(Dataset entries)
[Start of Attachment]
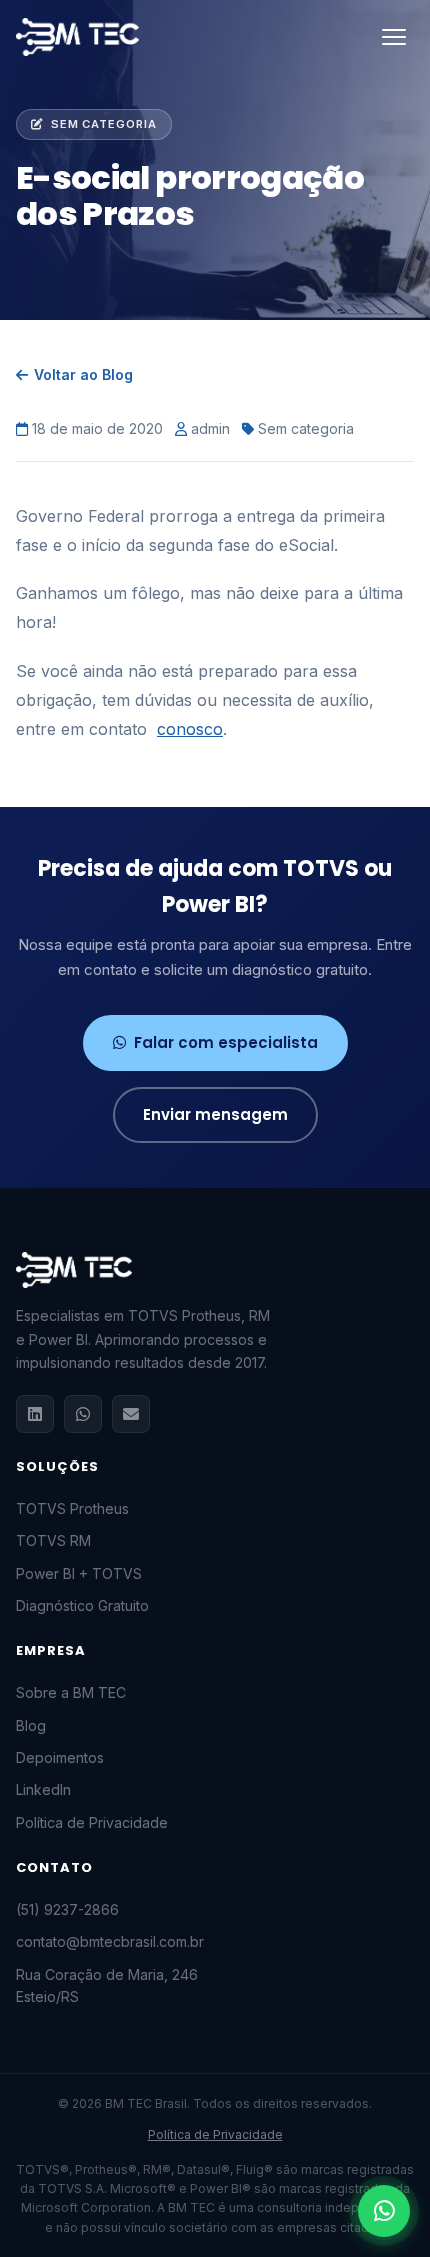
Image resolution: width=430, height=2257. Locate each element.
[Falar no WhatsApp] (384, 2211)
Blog (31, 1725)
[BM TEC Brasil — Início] (77, 37)
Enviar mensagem (215, 1114)
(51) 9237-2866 (67, 1909)
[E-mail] (131, 1414)
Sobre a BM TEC (71, 1692)
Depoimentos (60, 1757)
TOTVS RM (53, 1540)
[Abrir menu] (394, 37)
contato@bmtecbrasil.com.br (110, 1941)
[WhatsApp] (83, 1414)
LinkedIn (43, 1789)
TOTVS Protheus (72, 1508)
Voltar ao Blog (83, 374)
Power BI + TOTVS (79, 1573)
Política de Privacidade (92, 1822)
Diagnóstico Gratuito (82, 1605)
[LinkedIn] (35, 1414)
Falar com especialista (226, 1042)
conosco (190, 729)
[End of Attachment]
*Problem to work on*
Only exact lines belong in the answer: those from the beginning of the entries above through the line holding "Política de Privacidade (92, 1822)", with no pictures.

*Reply*
Image resolution: width=430, height=2257. Locate each element.
[Falar no WhatsApp] (384, 2211)
Blog (31, 1725)
[BM TEC Brasil — Início] (77, 37)
Enviar mensagem (215, 1114)
(51) 9237-2866 (67, 1909)
[E-mail] (131, 1414)
Sobre a BM TEC (71, 1692)
Depoimentos (60, 1757)
TOTVS RM (53, 1540)
[Abrir menu] (394, 37)
contato@bmtecbrasil.com.br (110, 1941)
[WhatsApp] (83, 1414)
LinkedIn (43, 1789)
TOTVS Protheus (72, 1508)
Voltar ao Blog (83, 374)
Power BI + TOTVS (79, 1573)
Política de Privacidade (92, 1822)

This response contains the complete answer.